Ceph Storage¶
Scope¶
Ceph distributed storage: cluster sizing, CRUSH map design, BlueStore, replication and erasure coding, OSD WAL/DB placement, placement groups, network separation, MDS for CephFS, RGW for S3/Swift, monitoring (Dashboard, Prometheus module), and upgrade planning.
Ceph is a distributed, software-defined storage platform providing block (RBD), object (RGW/S3), and file (CephFS) storage from a single cluster. Used as the storage backend for OpenStack (Cinder, Glance, Manila), OpenShift Data Foundation (ODF/Rook), Proxmox, and standalone deployments.
Checklist¶
- [Critical] Is the cluster sized correctly? (minimum 3 nodes for production, 3 monitors for quorum, OSD count determines capacity and IOPS — plan for at least 3 replicas or EC profile overhead)
- [Critical] Is the CRUSH map designed to match the failure domain topology? (host-level failure domain minimum, rack-level for larger clusters — controls data placement across failure domains)
- [Critical] Is the storage backend BlueStore? (default since Luminous, direct block device management — do not use legacy FileStore for new deployments)
- [Critical] Are pools configured with appropriate replication or erasure coding? (3x replication for hot data and RBD, erasure coding like 4+2 for cold/archive data — EC saves space but has write amplification and no partial reads)
- [Recommended] Is the OSD journal/WAL/DB on fast media? (NVMe for WAL/DB when using HDD OSDs — BlueStore WAL/DB placement significantly impacts write latency)
- [Recommended] Are PG (Placement Group) counts set correctly per pool? (too few PGs causes uneven data distribution, too many wastes memory — use
ceph osd pool autoscale-mode onin Nautilus+ or calculate manually: target ~100 PGs per OSD) - [Critical] Is the cluster network separated from the public network? (dedicated backend network for OSD replication traffic — prevents replication from competing with client I/O, typically 10GbE minimum, 25GbE recommended)
- [Recommended] Are MDS (Metadata Server) instances deployed for CephFS? (active-standby minimum, active-active for high metadata workloads — MDS count scales with metadata operations, not data throughput)
- [Recommended] Is RGW (RADOS Gateway) deployed for S3/Swift API access? (multiple RGW instances behind a load balancer, multi-site for geo-replication — configured per realm/zonegroup/zone)
- [Critical] Is monitoring configured? (Ceph Dashboard, Prometheus module for metrics, Grafana dashboards — monitor OSD latency, PG states, cluster health, capacity, scrub status)
- [Critical] Is the monitoring stack deployment model decided? (cephadm deploys its own Prometheus, Grafana, Alertmanager, and Node Exporter by default — Rook does not, it exposes ServiceMonitors for an existing Prometheus Operator. If a centralized Prometheus/Grafana stack already exists, decide whether to disable Ceph's built-in stack and scrape Ceph exporters from the central instance, or run both and accept dashboard fragmentation)
----
**Requirement A:**
Retype the Ceph storage page from "- [Critical] Is monitoring" up to and including "capacity, scrub status)".
**Requirement B:**
According to the Ceph storage page, since which release has BlueStore been the default storage backend?

Dataset records:
----
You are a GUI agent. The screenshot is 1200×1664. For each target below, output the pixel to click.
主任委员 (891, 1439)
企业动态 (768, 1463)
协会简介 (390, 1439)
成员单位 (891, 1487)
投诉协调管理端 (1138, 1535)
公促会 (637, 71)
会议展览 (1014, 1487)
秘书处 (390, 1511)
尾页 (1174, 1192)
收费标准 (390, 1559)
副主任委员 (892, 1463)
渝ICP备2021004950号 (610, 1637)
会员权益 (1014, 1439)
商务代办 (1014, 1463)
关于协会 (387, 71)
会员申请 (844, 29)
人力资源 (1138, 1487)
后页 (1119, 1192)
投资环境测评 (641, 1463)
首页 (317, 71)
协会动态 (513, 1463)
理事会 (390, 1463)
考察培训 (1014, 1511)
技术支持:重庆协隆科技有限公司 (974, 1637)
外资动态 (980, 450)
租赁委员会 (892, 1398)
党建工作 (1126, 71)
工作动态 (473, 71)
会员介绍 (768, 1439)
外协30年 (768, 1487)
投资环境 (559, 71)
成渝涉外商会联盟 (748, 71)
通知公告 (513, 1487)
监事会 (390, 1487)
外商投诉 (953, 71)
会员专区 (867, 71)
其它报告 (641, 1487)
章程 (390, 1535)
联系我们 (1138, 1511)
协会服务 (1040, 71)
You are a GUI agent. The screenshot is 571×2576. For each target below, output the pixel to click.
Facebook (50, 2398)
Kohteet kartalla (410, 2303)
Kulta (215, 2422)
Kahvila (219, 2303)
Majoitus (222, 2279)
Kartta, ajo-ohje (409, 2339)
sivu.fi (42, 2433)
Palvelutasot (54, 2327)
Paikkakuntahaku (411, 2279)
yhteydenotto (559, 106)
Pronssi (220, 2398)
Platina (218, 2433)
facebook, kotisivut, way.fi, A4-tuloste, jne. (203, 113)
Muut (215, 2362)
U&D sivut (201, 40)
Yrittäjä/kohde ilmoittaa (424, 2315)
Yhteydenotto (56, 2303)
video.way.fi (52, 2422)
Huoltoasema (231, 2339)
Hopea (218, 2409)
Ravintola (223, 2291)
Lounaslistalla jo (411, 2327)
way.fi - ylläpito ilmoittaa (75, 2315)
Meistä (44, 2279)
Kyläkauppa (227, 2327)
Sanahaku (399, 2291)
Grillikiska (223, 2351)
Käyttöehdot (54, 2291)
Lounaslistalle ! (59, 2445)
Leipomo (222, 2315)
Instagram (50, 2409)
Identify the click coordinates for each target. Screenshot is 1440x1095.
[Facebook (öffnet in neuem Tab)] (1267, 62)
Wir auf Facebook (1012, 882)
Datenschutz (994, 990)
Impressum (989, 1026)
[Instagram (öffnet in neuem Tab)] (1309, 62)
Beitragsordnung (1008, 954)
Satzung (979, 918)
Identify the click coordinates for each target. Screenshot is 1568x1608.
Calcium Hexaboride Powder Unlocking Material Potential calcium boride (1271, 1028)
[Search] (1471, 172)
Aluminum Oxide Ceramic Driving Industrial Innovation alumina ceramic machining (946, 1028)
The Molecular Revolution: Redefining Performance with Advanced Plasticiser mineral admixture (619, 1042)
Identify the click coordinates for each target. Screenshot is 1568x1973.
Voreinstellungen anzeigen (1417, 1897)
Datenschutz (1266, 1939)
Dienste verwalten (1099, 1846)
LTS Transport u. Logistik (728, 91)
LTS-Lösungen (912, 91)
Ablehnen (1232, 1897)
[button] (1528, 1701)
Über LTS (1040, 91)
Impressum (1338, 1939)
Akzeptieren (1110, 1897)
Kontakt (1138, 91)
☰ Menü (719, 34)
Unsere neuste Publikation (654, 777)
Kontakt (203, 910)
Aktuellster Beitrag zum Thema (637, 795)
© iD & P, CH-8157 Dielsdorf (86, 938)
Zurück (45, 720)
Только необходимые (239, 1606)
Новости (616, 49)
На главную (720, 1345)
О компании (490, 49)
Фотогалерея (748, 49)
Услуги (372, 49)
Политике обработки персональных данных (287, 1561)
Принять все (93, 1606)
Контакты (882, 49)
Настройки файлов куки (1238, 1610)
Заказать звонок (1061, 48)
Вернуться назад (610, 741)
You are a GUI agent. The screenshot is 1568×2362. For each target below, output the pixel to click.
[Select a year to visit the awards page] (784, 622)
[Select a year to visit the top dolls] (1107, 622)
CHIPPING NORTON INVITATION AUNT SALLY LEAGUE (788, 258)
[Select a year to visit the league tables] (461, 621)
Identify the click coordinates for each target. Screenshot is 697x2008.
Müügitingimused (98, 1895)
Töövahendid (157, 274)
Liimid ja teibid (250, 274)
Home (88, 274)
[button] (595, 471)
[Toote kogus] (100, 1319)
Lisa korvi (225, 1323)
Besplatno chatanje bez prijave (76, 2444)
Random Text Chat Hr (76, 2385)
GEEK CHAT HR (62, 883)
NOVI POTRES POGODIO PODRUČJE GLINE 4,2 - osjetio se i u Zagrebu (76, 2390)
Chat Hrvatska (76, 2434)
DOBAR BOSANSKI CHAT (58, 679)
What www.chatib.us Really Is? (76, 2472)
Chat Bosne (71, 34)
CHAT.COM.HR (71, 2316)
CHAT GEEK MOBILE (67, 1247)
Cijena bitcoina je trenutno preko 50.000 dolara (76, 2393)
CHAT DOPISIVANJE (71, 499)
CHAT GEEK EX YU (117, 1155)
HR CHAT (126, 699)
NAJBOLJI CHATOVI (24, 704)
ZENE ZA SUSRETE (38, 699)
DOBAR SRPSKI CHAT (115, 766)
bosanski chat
----
**Output A:**
- [Critical] Is monitoring configured? (Ceph Dashboard, Prometheus module for metrics, Grafana dashboards — monitor OSD latency, PG states, cluster health, capacity, scrub status)

**Output B:**
Luminous